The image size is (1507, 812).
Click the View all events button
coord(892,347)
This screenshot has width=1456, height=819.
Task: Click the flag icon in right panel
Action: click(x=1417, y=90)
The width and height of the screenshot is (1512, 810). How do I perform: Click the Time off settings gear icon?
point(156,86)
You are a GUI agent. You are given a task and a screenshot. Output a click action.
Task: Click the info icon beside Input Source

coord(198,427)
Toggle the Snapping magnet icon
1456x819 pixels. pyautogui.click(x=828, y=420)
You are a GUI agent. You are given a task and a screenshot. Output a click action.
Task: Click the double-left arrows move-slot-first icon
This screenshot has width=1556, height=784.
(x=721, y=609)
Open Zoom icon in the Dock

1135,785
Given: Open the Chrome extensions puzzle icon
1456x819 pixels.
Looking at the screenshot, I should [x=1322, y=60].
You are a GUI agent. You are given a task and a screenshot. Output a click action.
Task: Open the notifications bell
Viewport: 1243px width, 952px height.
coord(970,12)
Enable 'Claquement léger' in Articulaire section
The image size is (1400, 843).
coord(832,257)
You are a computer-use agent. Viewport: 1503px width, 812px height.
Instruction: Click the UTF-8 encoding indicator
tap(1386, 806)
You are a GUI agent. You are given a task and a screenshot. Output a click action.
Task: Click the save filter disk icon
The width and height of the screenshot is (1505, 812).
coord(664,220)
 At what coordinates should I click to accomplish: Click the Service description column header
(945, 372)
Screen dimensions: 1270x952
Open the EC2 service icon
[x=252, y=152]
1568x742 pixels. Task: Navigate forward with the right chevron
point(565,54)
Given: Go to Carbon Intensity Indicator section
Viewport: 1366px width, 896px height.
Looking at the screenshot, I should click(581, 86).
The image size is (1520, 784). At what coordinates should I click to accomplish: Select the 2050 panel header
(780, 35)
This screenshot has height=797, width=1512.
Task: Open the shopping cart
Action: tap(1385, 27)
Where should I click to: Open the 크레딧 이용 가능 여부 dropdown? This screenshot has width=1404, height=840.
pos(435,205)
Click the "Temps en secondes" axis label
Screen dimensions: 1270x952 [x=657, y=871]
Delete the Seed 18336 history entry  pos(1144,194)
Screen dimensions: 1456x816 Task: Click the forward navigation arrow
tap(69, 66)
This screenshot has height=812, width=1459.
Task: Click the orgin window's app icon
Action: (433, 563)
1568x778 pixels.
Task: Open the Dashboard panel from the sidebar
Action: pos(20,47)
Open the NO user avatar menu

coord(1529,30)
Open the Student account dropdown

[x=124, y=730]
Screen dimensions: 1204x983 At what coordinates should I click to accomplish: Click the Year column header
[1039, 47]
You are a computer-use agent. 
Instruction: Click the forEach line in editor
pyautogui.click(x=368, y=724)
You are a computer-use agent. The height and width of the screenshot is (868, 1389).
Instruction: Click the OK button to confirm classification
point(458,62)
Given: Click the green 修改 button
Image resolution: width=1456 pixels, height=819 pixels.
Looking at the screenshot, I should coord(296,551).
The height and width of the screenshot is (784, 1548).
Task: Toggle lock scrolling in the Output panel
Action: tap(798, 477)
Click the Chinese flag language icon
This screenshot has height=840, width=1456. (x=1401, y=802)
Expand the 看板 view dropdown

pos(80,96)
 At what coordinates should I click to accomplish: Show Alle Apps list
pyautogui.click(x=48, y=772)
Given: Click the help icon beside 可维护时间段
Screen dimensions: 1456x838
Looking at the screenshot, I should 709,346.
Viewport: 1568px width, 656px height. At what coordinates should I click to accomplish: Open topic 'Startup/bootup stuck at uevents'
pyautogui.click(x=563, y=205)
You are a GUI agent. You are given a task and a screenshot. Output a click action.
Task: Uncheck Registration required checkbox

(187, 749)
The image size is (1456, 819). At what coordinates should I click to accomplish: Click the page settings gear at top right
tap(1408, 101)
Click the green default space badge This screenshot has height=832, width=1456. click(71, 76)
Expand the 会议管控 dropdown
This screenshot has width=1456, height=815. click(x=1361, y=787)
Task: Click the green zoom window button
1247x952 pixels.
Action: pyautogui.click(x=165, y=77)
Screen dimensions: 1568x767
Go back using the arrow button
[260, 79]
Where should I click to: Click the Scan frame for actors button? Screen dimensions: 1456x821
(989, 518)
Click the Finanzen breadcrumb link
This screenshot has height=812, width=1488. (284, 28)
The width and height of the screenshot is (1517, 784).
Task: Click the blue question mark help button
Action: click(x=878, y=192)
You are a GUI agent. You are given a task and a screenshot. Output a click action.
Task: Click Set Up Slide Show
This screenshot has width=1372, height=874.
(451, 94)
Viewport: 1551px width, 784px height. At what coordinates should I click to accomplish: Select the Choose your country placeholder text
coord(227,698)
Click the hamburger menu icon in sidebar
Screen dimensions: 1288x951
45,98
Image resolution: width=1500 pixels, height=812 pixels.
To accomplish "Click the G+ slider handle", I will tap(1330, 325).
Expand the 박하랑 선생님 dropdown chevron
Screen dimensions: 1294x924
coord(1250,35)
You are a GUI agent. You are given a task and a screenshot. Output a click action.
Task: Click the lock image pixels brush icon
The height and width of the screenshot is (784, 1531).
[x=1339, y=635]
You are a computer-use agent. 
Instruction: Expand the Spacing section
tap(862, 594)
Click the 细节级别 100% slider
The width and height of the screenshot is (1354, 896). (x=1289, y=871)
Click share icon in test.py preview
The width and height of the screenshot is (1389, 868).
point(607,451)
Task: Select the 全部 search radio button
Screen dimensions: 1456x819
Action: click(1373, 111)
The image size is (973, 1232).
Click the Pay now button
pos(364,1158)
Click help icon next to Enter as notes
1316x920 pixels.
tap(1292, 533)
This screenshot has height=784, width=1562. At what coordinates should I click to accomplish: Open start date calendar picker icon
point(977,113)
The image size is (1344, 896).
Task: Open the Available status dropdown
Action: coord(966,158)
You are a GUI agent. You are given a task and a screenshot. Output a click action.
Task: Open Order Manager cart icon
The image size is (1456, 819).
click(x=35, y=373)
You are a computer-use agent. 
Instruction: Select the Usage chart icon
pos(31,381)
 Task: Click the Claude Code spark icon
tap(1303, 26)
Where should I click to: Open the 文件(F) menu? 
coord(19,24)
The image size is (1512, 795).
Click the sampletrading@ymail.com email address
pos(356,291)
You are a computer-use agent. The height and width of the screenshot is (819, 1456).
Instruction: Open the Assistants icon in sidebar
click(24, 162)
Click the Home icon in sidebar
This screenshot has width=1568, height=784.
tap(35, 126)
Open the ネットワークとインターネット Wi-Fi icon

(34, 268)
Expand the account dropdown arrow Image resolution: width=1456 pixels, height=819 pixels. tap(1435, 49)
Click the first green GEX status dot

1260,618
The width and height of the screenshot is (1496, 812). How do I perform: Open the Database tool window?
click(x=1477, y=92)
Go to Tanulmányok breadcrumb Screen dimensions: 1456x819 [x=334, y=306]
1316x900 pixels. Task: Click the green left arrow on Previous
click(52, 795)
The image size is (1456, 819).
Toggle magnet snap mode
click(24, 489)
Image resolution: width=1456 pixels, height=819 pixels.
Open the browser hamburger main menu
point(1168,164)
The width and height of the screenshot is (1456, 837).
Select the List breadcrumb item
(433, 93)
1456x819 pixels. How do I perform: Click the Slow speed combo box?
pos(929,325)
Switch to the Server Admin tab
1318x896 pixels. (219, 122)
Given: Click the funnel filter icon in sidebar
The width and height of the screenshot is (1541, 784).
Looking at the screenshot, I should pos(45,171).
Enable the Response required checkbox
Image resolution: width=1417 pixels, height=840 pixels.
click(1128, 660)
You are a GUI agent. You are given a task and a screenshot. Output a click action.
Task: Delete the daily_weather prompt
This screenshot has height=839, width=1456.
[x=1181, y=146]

__WHAT IS BEING ASKED__:
For the string "Delete", search the preceding data and copy every line that includes it.

__ANSWER SECTION__:
Delete the Seed 18336 history entry  pos(1144,194)
Task: Delete the daily_weather prompt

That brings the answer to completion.